And I'll answer your questions:
1. I don't have to "beat" professionals. When you sell options, you're selling at the Bid price. The market makers are still making their few-pennies cut, because that's how their business works.
2. Option pricing is transparent. One of the multiplicands in options pricing formulas is Implied Volatility. This is a forward looking, crowdsourced guess of where the market thinks volatility is headed. It's not backward looking, that's Historical Volatility. The thing about IV is that empirically, it over-estimates. Since the CBOE first invented the Call option 20 or 30 years ago, actual volatility has been lower than the Implied Volatility predicted. And that's the edge dufer, it's an arbitrage opportunity between IV and actual volatility. There is of course no guarantee it will always be there, but it always has been, and that counts for something.
Another way to look at this is simple: People buy options for a variety of reasons. Speculation and Hedging primarily. The options market has to build-in an edge for option sellers, otherwise nobody would sell them.
Alright, I'm sorry if ever my emotions ran a little high. I love HN but the tendency to shout-down what you don't agree with sickens me a little and I have a hard time just yielding to it.
When you say "basis" are you talking about tax basis? Are you suggesting there is some positive tax implication to trading options? Or are you talking about something else?
Check out TastyTrade.com, watch some of the videos.
I have a few rules:
1. Only trade very liquid underlyings. Only 30-40 stocks make the list, and only 10-15 are companies.
2. I don't always sell covered calls, only when IV Rank is high enough to tip the edge in my favor
3. When IV is high, you can set your strike price further out.
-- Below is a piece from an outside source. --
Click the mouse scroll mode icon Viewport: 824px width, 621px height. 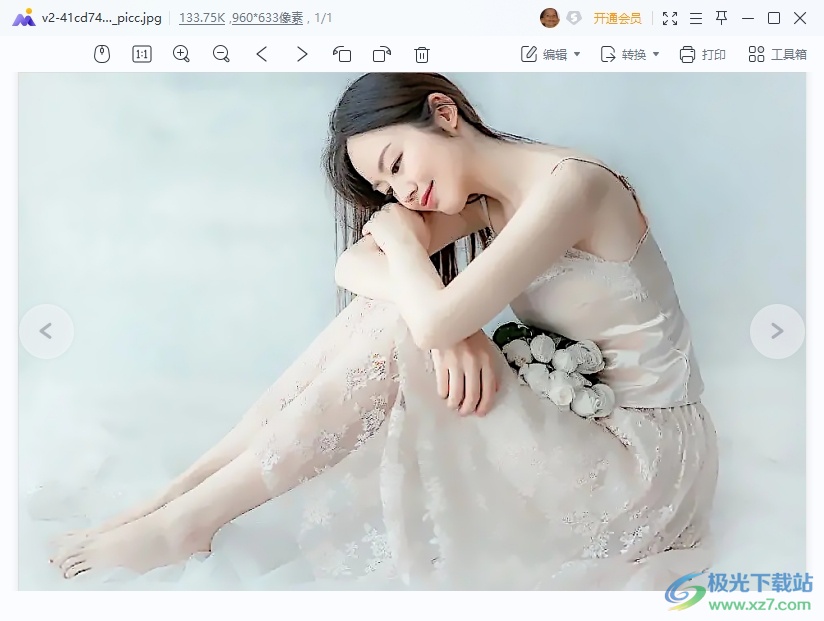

4. It's good to go to the 1 Standard Deviation strike, so in your trading platform look for the strike that's around 68% OTM.
Truthfully, though, I don't do covered calls all that much. Because they tie up a lot of buying power because you have to buy the underlying stock. They work best if you already are committed to holding long term, and if you write them in you IRA, which will prevent any tax implications should your short strike be reached and your stock called away.
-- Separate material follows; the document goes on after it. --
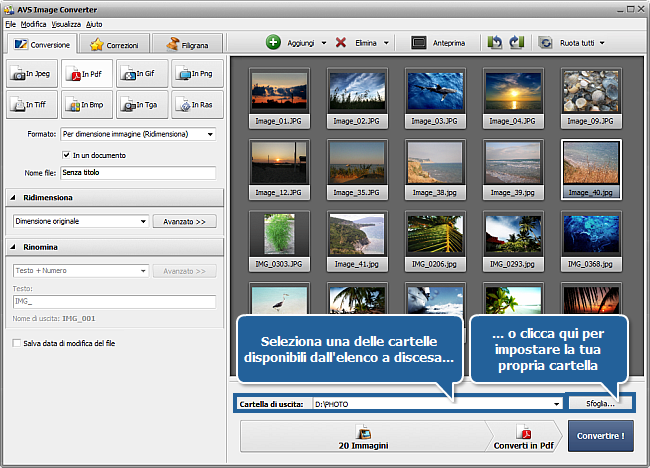
Task: Select the In Bmp format button
Action: tap(87, 104)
When that happens, by the way, I just deploy the capital elsewhere, it's not tragic.
The whole point of the article is that retail investors investing in index funds almost always beat the professionals.
Options have several characteristics that make them substantially riskier. Even selling covered calls is much trickier and riskier than investing in an index fund and likely to have poorer results.
They're not mutually exclusive. For best results, you should invest in an index fund and sell covered calls on it every month. Also, there's no "risk" created from a covered call. That's the 'covered' part. There is the possibility that you could "miss out" on an up move, but the trade off is the certainty that you will collect premium every month.
This is something that can be tested, and has been studied, and I encourage you to do that instead of relying on your bias here. Clearly you have some knowledge of the subject so sharpening on the finer points could be informative for you.
I loved the first bit of this; that Google invested the time in their employee's education of what was about to happen with sudden riches.
I know it's starting to happen, but professional sports needs this same educational process. Recently watched the 30 for 30 documentary 'Broke' and it was so heartbreaking to see what happens to these athletes who have come from nothing, get a ton of cash all the sudden, and find themselves back where they started after the paycheck stops.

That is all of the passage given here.